Esat Fırat
16 Juli 2026•Update: 16 Juli 2026
Imam Masjid Al-Aqsa Sheikh Ekrima Sabri mengatakan Turkiye berhasil mengalahkan penindasan ketika menggagalkan upaya kudeta yang dilakukan Organisasi Teroris Fetullah (FETO) pada 15 Juli 2016.
Menurutnya, perlawanan rakyat Turkiye tidak hanya menjaga stabilitas negara, tetapi juga memperkuat dukungan terhadap perjuangan rakyat Palestina.
Dalam pernyataan pada peringatan 10 tahun upaya kudeta yang gagal itu, Sabri yang juga mantan Mufti Agung Yerusalem dan Palestina menyebut peringatan tersebut sebagai momentum penting untuk mengingat keberanian rakyat Turkiye dalam membela tanah air mereka.

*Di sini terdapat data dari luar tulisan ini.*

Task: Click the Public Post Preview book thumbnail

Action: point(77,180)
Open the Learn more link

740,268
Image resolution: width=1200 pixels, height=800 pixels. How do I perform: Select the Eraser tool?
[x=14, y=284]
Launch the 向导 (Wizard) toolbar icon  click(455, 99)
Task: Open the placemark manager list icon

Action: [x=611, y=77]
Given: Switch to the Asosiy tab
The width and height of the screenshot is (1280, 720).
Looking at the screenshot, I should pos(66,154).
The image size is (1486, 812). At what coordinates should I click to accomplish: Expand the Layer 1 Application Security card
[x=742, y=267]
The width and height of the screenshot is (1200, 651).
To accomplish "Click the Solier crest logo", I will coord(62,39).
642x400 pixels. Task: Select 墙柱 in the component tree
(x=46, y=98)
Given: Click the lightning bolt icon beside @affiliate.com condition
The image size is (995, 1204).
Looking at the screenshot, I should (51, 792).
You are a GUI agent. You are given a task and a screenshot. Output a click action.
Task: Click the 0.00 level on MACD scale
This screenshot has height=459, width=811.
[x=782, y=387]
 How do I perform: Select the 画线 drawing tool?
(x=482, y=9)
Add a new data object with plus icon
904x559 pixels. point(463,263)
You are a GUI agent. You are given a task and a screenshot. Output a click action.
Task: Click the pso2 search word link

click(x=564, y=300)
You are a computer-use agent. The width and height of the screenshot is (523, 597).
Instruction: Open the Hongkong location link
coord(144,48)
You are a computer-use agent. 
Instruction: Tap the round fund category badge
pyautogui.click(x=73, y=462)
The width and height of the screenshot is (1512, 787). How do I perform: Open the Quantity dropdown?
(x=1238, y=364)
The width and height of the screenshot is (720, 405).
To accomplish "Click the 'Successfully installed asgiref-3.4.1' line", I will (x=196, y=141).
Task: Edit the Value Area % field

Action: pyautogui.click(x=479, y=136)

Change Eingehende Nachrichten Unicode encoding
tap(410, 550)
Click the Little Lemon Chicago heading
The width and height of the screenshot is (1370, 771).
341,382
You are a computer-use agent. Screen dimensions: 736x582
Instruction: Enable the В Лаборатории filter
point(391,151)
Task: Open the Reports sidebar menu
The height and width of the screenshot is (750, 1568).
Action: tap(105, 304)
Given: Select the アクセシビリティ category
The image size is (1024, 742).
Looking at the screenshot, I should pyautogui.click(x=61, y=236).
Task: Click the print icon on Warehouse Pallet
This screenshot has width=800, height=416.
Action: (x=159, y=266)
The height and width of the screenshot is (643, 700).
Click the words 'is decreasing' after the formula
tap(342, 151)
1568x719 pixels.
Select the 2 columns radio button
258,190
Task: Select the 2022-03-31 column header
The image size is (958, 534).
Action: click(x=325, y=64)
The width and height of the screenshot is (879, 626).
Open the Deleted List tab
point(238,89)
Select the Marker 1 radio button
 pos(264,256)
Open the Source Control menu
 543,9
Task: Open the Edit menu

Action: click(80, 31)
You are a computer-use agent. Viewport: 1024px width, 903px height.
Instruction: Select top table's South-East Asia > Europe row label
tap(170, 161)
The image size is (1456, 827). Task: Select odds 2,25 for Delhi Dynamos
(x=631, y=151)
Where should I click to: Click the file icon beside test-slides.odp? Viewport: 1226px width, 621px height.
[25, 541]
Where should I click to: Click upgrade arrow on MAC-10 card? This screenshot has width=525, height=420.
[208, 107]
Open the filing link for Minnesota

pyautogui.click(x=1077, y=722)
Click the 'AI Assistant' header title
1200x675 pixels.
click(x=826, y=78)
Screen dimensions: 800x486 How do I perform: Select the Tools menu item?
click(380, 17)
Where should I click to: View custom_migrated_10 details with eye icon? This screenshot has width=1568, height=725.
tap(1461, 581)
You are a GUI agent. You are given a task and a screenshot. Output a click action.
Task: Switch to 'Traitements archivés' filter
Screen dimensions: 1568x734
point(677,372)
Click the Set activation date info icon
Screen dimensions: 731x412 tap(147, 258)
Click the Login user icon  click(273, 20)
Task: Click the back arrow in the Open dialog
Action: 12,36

Ia mengatakan kemenangan tersebut memperkuat stabilitas Turkiye sekaligus memperkokoh dukungannya terhadap perjuangan Palestina.
Rakyat Turkiye tunjukkan perlawanan terhadap penindasan
Sabri menyoroti tekad rakyat Turkiye pada malam upaya kudeta tersebut.
"Melalui perlawanan yang mereka tunjukkan pada malam itu, rakyat Turkiye membuktikan kepada dunia bahwa sebuah bangsa dapat mengalahkan penindasan meskipun didukung kekuatan militer. Seberapa besar pun sumber daya yang dimiliki, penindasan pada akhirnya akan tetap lemah di hadapan kebenaran. Karena itu, Turkiye mengalahkan penindasan pada 15 Juli 2016," katanya.
Sabri juga menyampaikan apresiasi atas sikap konsisten Turkiye dalam mendukung perjuangan sah rakyat Palestina dan menjaga identitas Islam Masjid Al-Aqsa.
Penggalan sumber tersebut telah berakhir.